Isso significa que cerca de 87% das vítimas não reconheceram ou não nomearam espontaneamente as experiências vividas como violência. O resultado evidencia uma distância significativa entre aquilo que acontece no cotidiano das mulheres e o que efetivamente chega aos sistemas oficiais de proteção.
Milhões de vítimas não procuram ajuda
Outro dado considerado relevante pelo levantamento está relacionado à busca por proteção. Entre as mulheres que declararam ter sofrido violência doméstica ou familiar, aproximadamente 1,87 milhão não procuraram uma delegacia, o Ligue 180 ou o 190.
Quando esse grupo é somado às mulheres que vivenciaram situações de violência, mas não as identificaram espontaneamente como tal, o número chega a 26,84 milhões de brasileiras. Segundo a pesquisa, isso corresponde a 93,6% das vítimas que ficam fora do registro de busca por proteção policial.
O estudo ressalta que esses grupos são considerados separadamente, sem dupla contagem. A estimativa, portanto, não significa que todas essas mulheres estejam fora de toda a rede de proteção, mas evidencia o tamanho da parcela que não chega aos registros de busca por atendimento policial.
A discrepância entre os dados também ajuda a explicar por que os registros administrativos não conseguem, sozinhos, dimensionar toda a extensão da violência contra as mulheres no país.
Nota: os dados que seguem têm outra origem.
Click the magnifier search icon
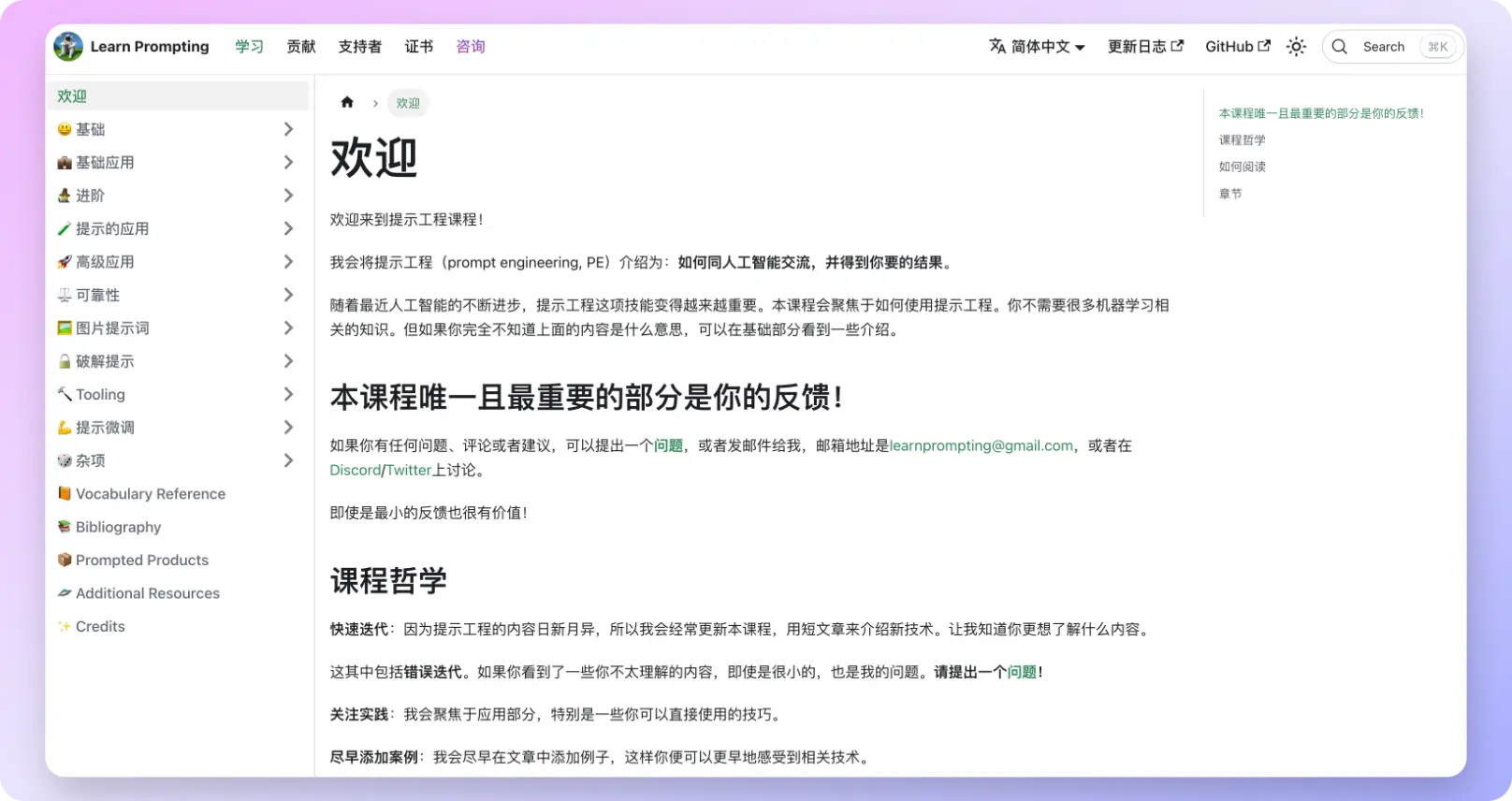Viewport: 1512px width, 801px height. click(x=1340, y=47)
Os sistemas públicos de segurança, saúde e Justiça registram apenas parte das situações efetivamente vivenciadas.
Estados apresentam diferenças
A pesquisa também identificou diferenças entre os estados brasileiros. Alagoas apresentou a maior proporção de mulheres que vivenciaram situações de violência nos últimos 12 meses sem reconhecê-las espontaneamente como tal, com 36%.
Na sequência aparecem Amazonas, com 35%, e Acre e Tocantins, ambos com 34%.
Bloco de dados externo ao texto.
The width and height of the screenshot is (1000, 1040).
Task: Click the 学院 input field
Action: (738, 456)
Para Beatriz Accioly, gerente de Políticas Públicas pelo Fim da Violência contra as Mulheres do Instituto Natura, os números indicam que a dimensão real do problema é superior àquela revelada pelos registros oficiais.
A avaliação é de que muitas mulheres passam por situações violentas sem necessariamente identificá-las ou nomeá-las dessa forma. Com isso, a demanda por proteção e atendimento pode ser muito maior do que aquela que chega às delegacias, aos serviços de saúde e à Justiça.
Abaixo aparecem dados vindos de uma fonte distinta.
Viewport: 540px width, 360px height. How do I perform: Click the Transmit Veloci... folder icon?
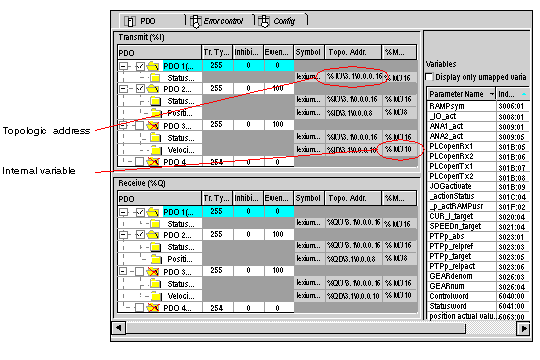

Violência interfere na rotina das vítimas
O impacto da violência também aparece na vida cotidiana. Entre as mulheres que declararam ter sofrido violência doméstica ou familiar praticada por um homem, cerca de 69% afirmaram que o episódio afetou sua rotina diária.
O maior percentual foi registrado no Tocantins, com 78%, enquanto Pernambuco apresentou o menor índice, de 58%.
A pesquisa também aponta uma relação com a vulnerabilidade econômica. No Brasil, 56% das mulheres vivem em famílias com renda de até dois salários mínimos. A proporção chega a 74% no Maranhão e em Sergipe e é de 35% em Santa Catarina.
Companheiros aparecem como principais agressores
Outro dado que chama atenção é a relação entre vítima e agressor. Em 62% dos casos registrados no levantamento, o responsável pela violência é o marido ou companheiro da vítima.
A proporção varia entre os estados. No Acre, chega a 73%, enquanto no Distrito Federal corresponde a 48%.
Os números mostram que a violência doméstica ou familiar permanece, em grande parte, inserida no ambiente de relações próximas. Ao mesmo tempo, a dificuldade de reconhecer determinadas situações como violência e a baixa procura pelos mecanismos de proteção contribuem para manter uma parcela expressiva desses casos distante dos registros oficiais.
A pesquisa reforça, assim, o tamanho do desafio para as políticas públicas: compreender não apenas os casos que chegam às autoridades, mas também as situações vivenciadas por milhões de mulheres que não se reconhecem como vítimas ou não procuram os canais disponíveis de proteção.